- _Task directions_
Rewrite every line of the listing below as a numbered list, leaving out the blank lines.

[Excerpt from a dataset]
_____

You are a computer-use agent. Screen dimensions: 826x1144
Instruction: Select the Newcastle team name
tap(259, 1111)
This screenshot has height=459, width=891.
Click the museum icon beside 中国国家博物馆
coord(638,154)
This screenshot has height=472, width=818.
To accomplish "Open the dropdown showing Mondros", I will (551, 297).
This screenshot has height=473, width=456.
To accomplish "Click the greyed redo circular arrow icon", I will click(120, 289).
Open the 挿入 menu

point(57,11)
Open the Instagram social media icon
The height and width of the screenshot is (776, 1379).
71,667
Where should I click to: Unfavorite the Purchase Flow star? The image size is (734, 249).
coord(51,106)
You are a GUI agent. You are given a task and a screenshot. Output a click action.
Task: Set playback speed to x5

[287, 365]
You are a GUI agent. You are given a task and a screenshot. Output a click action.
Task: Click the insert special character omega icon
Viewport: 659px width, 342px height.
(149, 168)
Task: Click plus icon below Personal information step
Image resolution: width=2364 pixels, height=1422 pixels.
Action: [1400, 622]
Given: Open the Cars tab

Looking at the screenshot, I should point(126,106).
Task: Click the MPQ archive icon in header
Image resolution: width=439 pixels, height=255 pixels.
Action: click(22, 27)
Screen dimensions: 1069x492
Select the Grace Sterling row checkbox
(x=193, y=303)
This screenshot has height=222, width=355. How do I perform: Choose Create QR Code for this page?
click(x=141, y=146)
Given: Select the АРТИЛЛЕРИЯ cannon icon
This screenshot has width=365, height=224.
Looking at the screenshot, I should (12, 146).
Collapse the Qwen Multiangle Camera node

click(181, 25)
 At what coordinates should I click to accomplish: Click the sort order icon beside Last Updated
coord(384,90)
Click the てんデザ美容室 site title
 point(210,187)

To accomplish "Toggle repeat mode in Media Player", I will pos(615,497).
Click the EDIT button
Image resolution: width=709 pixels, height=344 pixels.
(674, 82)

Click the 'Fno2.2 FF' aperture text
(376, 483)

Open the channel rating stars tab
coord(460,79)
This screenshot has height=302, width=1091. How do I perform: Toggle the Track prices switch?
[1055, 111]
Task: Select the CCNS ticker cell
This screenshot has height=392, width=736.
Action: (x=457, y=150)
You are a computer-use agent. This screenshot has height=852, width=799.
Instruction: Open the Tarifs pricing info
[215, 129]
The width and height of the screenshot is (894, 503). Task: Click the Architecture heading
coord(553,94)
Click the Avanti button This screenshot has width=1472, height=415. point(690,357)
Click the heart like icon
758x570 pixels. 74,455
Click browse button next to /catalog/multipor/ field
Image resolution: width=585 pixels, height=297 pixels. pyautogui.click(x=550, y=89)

_____

- _Answer to the task_
1. You are a computer-use agent. Screen dimensions: 826x1144
2. Instruction: Select the Newcastle team name
3. tap(259, 1111)
4. This screenshot has height=459, width=891.
5. Click the museum icon beside 中国国家博物馆
6. coord(638,154)
7. This screenshot has height=472, width=818.
8. To accomplish "Open the dropdown showing Mondros", I will (551, 297).
9. This screenshot has height=473, width=456.
10. To accomplish "Click the greyed redo circular arrow icon", I will click(120, 289).
11. Open the 挿入 menu
12. point(57,11)
13. Open the Instagram social media icon
14. The height and width of the screenshot is (776, 1379).
15. 71,667
16. Where should I click to: Unfavorite the Purchase Flow star? The image size is (734, 249).
17. coord(51,106)
18. You are a GUI agent. You are given a task and a screenshot. Output a click action.
19. Task: Set playback speed to x5
20. [287, 365]
21. You are a GUI agent. You are given a task and a screenshot. Output a click action.
22. Task: Click the insert special character omega icon
23. Viewport: 659px width, 342px height.
24. (149, 168)
25. Task: Click plus icon below Personal information step
26. Image resolution: width=2364 pixels, height=1422 pixels.
27. Action: [1400, 622]
28. Given: Open the Cars tab
29. Looking at the screenshot, I should point(126,106).
30. Task: Click the MPQ archive icon in header
31. Image resolution: width=439 pixels, height=255 pixels.
32. Action: click(22, 27)
33. Screen dimensions: 1069x492
34. Select the Grace Sterling row checkbox
35. (x=193, y=303)
36. This screenshot has height=222, width=355. How do I perform: Choose Create QR Code for this page?
37. click(x=141, y=146)
38. Given: Select the АРТИЛЛЕРИЯ cannon icon
39. This screenshot has width=365, height=224.
40. Looking at the screenshot, I should (12, 146).
41. Collapse the Qwen Multiangle Camera node
42. click(181, 25)
43.  At what coordinates should I click to accomplish: Click the sort order icon beside Last Updated
44. coord(384,90)
45. Click the てんデザ美容室 site title
46.  point(210,187)
47. To accomplish "Toggle repeat mode in Media Player", I will pos(615,497).
48. Click the EDIT button
49. Image resolution: width=709 pixels, height=344 pixels.
50. (674, 82)
51. Click the 'Fno2.2 FF' aperture text
52. (376, 483)
53. Open the channel rating stars tab
54. coord(460,79)
55. This screenshot has height=302, width=1091. How do I perform: Toggle the Track prices switch?
56. [1055, 111]
57. Task: Select the CCNS ticker cell
58. This screenshot has height=392, width=736.
59. Action: (x=457, y=150)
60. You are a computer-use agent. This screenshot has height=852, width=799.
61. Instruction: Open the Tarifs pricing info
62. [215, 129]
63. The width and height of the screenshot is (894, 503). Task: Click the Architecture heading
64. coord(553,94)
65. Click the Avanti button This screenshot has width=1472, height=415. point(690,357)
66. Click the heart like icon
67. 758x570 pixels. 74,455
68. Click browse button next to /catalog/multipor/ field
69. Image resolution: width=585 pixels, height=297 pixels. pyautogui.click(x=550, y=89)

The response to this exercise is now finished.